Quiconque a déjà voyagé en Inde n’a pu que remarquer l’omniprésence, dans les espaces privés comme publics, des portraits photographiques, que ce soient ceux des ancêtres et des fondateurs dans les demeures familiales et les commerces, ou bien ceux des leaders politiques et des vedettes de cinéma ornant les rues et les carrefours. Pourtant, cette pratique si commune a peu été analysée.

L’étude de la photographie en Inde, où la technique arrive de manière précoce, dès les années 1840, est très largement caractérisée par son approche élitiste. L’attention des historiens s’est d’abord portée sur les collections les plus accessibles, issues des élites : élites coloniales, avec tout le corpus photographique produit par les administrateurs, les voyageurs et les colons britanniques, mais aussi les élites indiennes. Les cours princières se sont en effet vite converties à ce nouveau mode de portraiture.

Mais, contrairement à ce qui s’observe dans d’autres espaces coloniaux, les populations locales s’emparent très rapidement du médium. Des studios photographiques tenus par des Indiens ouvrent d’abord dans les grandes villes, puis dans les agglomérations les plus modestes à partir des années 1880. Pendant plus d’un siècle, ces studios restent l’unique moyen pour la majorité de la population indienne de se faire tirer le portrait. Alors que, dans les pays occidentaux, l’apparition au début du XXe siècle d’appareils destinés à un usage familial entraîne une certaine démocratisation de la pratique de la photographie, en Inde, les appareils et matériaux restent coûteux et réservés aux professionnels et aux classes les plus aisées.

Qu’une pratique aussi répandue ait jusque-là suscité si peu d’études s’explique en partie par l’accès difficile aux sources. Le problème est familier aux historiens et aux anthropologues qui travaillent sur les populations subalternes. Alors que les archives de l’État et des élites sont méticuleusement conservées dans des espaces dédiés, celles produites par les gens du commun font l’objet de peu d’attention et de préservation. Dans le cas de la photographie, la valeur marchande attribuée aux segments les plus socialement reconnus accentue encore cette différence de traitement. Souvent, après les décès, les portraits de particuliers sont ainsi acquis par des recycleurs qui font le commerce du bois et du métal des cadres, tandis que les archives des studios fermés sont vendues à des personnes qui lavent négatifs et plaques de verre pour extraire les sels d’argent, ce qui a conduit à la disparition de milliers de documents.

Le premier objectif de l’équipe franco-indienne du projet Stars a donc été de répondre à cette menace.
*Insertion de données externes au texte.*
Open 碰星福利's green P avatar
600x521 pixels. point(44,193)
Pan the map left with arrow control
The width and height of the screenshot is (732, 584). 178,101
Dépêchée dans les studios, chez les particuliers, dans les brocantes où s’entassent négatifs, plaques, cadres et tirages, une équipe de numérisation a pu constituer un fonds d’archives de plus de 40 000 images couvrant la période 1880-1980. La collection ainsi constituée est unique en Inde et offre une fenêtre privilégiée sur l’évolution des sociétés du sud de la péninsule.

De la mise en scène de soi et de son groupe social à la question de la culture matérielle en passant par la mise en portrait de l’enfance ou de la mort, les manières d’interroger ce corpus sont multiples et riches. Si l’influence des canons importés par la photographie britannique reste à interroger – surtout pour les classes les plus riches –, ces documents constituent également une archive vernaculaire unique, produite par et pour les populations locales.

Dans un contexte de réflexions croissantes sur la restitution des archives et des œuvres d’art spoliées durant la période de domination coloniale, une autre préoccupation majeure est de mettre cette archive à disposition de la société qui l’a produite. Outre l’ambition de rendre accessible ce patrimoine photographique à l’aide d’un site collaboratif bilingue anglais-tamoul, il est prévu d’organiser des ateliers de restitution auprès des (ex-)propriétaires de studios et des résidences d’artistes, afin qu’Indiens et Indiennes puissent revisiter et s’emparer de ce siècle de production photographique.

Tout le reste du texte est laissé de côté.